### EXERCISE PROMPT
Could you please repeat the data below word for word?

Saved entries:
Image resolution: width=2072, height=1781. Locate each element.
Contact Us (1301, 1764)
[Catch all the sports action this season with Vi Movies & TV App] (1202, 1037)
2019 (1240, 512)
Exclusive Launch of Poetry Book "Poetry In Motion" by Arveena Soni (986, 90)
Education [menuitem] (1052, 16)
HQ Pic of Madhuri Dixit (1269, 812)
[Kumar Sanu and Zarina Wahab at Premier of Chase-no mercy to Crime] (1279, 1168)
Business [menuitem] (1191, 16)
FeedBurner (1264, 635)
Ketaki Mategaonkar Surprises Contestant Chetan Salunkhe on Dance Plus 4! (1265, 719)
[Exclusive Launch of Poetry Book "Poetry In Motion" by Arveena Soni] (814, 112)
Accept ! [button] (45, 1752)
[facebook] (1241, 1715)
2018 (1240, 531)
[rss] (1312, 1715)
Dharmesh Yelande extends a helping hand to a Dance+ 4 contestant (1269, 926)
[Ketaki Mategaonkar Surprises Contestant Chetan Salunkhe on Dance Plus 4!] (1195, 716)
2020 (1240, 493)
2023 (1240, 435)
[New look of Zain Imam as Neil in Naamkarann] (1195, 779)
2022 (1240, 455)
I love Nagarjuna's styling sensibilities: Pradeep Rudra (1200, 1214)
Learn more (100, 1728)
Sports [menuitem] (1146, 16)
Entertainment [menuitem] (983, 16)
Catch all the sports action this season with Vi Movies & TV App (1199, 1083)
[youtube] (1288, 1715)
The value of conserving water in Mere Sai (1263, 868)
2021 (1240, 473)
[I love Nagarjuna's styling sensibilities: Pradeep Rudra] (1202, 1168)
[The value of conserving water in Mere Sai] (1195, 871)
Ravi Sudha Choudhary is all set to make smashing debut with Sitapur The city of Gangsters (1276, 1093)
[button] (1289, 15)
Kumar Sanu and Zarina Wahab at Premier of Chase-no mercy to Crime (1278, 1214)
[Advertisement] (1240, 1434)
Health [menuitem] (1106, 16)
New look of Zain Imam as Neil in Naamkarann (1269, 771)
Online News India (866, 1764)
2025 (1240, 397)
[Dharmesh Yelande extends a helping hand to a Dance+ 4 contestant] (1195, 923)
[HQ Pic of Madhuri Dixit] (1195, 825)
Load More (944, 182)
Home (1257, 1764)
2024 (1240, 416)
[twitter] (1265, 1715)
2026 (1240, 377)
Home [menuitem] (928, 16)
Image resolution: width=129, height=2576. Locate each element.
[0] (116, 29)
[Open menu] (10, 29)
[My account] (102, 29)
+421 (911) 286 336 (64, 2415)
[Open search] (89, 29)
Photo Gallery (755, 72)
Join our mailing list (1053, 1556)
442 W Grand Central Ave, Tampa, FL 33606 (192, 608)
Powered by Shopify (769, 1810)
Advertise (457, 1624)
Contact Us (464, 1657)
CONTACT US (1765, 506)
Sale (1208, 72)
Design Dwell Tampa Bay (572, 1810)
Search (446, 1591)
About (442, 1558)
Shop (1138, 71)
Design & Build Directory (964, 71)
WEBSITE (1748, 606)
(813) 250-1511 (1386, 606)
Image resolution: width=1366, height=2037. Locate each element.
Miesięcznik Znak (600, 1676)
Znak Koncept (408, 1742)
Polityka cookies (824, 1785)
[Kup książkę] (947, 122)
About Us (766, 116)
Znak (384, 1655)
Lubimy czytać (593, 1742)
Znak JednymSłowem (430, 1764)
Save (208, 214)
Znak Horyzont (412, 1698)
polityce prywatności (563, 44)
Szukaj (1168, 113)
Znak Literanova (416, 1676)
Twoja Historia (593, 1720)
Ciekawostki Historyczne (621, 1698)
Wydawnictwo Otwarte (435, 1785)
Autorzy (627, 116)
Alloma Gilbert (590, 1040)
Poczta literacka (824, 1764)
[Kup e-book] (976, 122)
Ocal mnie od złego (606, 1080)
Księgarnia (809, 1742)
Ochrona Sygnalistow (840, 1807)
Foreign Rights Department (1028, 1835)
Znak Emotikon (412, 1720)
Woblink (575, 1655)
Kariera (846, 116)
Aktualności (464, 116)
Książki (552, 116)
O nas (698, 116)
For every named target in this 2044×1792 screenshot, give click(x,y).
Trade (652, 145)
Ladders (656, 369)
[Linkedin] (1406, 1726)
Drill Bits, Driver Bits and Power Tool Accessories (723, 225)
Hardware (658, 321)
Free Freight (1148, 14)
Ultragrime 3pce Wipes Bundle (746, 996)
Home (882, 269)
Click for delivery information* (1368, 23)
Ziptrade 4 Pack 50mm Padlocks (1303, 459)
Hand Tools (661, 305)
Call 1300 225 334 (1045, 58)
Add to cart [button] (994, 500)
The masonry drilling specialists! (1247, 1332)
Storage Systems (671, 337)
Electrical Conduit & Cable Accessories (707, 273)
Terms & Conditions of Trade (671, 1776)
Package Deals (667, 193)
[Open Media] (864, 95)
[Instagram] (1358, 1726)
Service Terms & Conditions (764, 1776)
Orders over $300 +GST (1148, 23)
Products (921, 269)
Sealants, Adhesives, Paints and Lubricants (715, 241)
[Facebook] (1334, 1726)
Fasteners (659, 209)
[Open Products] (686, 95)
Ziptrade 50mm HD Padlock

### WORKED SOLUTION
Image resolution: width=2072, height=1781. Locate each element.
Contact Us (1301, 1764)
[Catch all the sports action this season with Vi Movies & TV App] (1202, 1037)
2019 (1240, 512)
Exclusive Launch of Poetry Book "Poetry In Motion" by Arveena Soni (986, 90)
Education [menuitem] (1052, 16)
HQ Pic of Madhuri Dixit (1269, 812)
[Kumar Sanu and Zarina Wahab at Premier of Chase-no mercy to Crime] (1279, 1168)
Business [menuitem] (1191, 16)
FeedBurner (1264, 635)
Ketaki Mategaonkar Surprises Contestant Chetan Salunkhe on Dance Plus 4! (1265, 719)
[Exclusive Launch of Poetry Book "Poetry In Motion" by Arveena Soni] (814, 112)
Accept ! [button] (45, 1752)
[facebook] (1241, 1715)
2018 (1240, 531)
[rss] (1312, 1715)
Dharmesh Yelande extends a helping hand to a Dance+ 4 contestant (1269, 926)
[Ketaki Mategaonkar Surprises Contestant Chetan Salunkhe on Dance Plus 4!] (1195, 716)
2020 (1240, 493)
2023 (1240, 435)
[New look of Zain Imam as Neil in Naamkarann] (1195, 779)
2022 (1240, 455)
I love Nagarjuna's styling sensibilities: Pradeep Rudra (1200, 1214)
Learn more (100, 1728)
Sports [menuitem] (1146, 16)
Entertainment [menuitem] (983, 16)
Catch all the sports action this season with Vi Movies & TV App (1199, 1083)
[youtube] (1288, 1715)
The value of conserving water in Mere Sai (1263, 868)
2021 (1240, 473)
[I love Nagarjuna's styling sensibilities: Pradeep Rudra] (1202, 1168)
[The value of conserving water in Mere Sai] (1195, 871)
Ravi Sudha Choudhary is all set to make smashing debut with Sitapur The city of Gangsters (1276, 1093)
[button] (1289, 15)
Kumar Sanu and Zarina Wahab at Premier of Chase-no mercy to Crime (1278, 1214)
[Advertisement] (1240, 1434)
Health [menuitem] (1106, 16)
New look of Zain Imam as Neil in Naamkarann (1269, 771)
Online News India (866, 1764)
2025 (1240, 397)
[Dharmesh Yelande extends a helping hand to a Dance+ 4 contestant] (1195, 923)
[HQ Pic of Madhuri Dixit] (1195, 825)
Load More (944, 182)
Home (1257, 1764)
2024 (1240, 416)
[twitter] (1265, 1715)
2026 (1240, 377)
Home [menuitem] (928, 16)
Image resolution: width=129, height=2576. Locate each element.
[0] (116, 29)
[Open menu] (10, 29)
[My account] (102, 29)
+421 (911) 286 336 (64, 2415)
[Open search] (89, 29)
Photo Gallery (755, 72)
Join our mailing list (1053, 1556)
442 W Grand Central Ave, Tampa, FL 33606 (192, 608)
Powered by Shopify (769, 1810)
Advertise (457, 1624)
Contact Us (464, 1657)
CONTACT US (1765, 506)
Sale (1208, 72)
Design Dwell Tampa Bay (572, 1810)
Search (446, 1591)
About (442, 1558)
Shop (1138, 71)
Design & Build Directory (964, 71)
WEBSITE (1748, 606)
(813) 250-1511 (1386, 606)
Image resolution: width=1366, height=2037. Locate each element.
Miesięcznik Znak (600, 1676)
Znak Koncept (408, 1742)
Polityka cookies (824, 1785)
[Kup książkę] (947, 122)
About Us (766, 116)
Znak (384, 1655)
Lubimy czytać (593, 1742)
Znak JednymSłowem (430, 1764)
Save (208, 214)
Znak Horyzont (412, 1698)
polityce prywatności (563, 44)
Szukaj (1168, 113)
Znak Literanova (416, 1676)
Twoja Historia (593, 1720)
Ciekawostki Historyczne (621, 1698)
Wydawnictwo Otwarte (435, 1785)
Autorzy (627, 116)
Alloma Gilbert (590, 1040)
Poczta literacka (824, 1764)
[Kup e-book] (976, 122)
Ocal mnie od złego (606, 1080)
Księgarnia (809, 1742)
Ochrona Sygnalistow (840, 1807)
Foreign Rights Department (1028, 1835)
Znak Emotikon (412, 1720)
Woblink (575, 1655)
Kariera (846, 116)
Aktualności (464, 116)
Książki (552, 116)
O nas (698, 116)
For every named target in this 2044×1792 screenshot, give click(x,y).
Trade (652, 145)
Ladders (656, 369)
[Linkedin] (1406, 1726)
Drill Bits, Driver Bits and Power Tool Accessories (723, 225)
Hardware (658, 321)
Free Freight (1148, 14)
Ultragrime 3pce Wipes Bundle (746, 996)
Home (882, 269)
Click for delivery information* (1368, 23)
Ziptrade 4 Pack 50mm Padlocks (1303, 459)
Hand Tools (661, 305)
Call 1300 225 334 (1045, 58)
Add to cart [button] (994, 500)
The masonry drilling specialists! (1247, 1332)
Storage Systems (671, 337)
Electrical Conduit & Cable Accessories (707, 273)
Terms & Conditions of Trade (671, 1776)
Package Deals (667, 193)
[Open Media] (864, 95)
[Instagram] (1358, 1726)
Service Terms & Conditions (764, 1776)
Orders over $300 +GST (1148, 23)
Products (921, 269)
Sealants, Adhesives, Paints and Lubricants (715, 241)
[Facebook] (1334, 1726)
Fasteners (659, 209)
[Open Products] (686, 95)
Ziptrade 50mm HD Padlock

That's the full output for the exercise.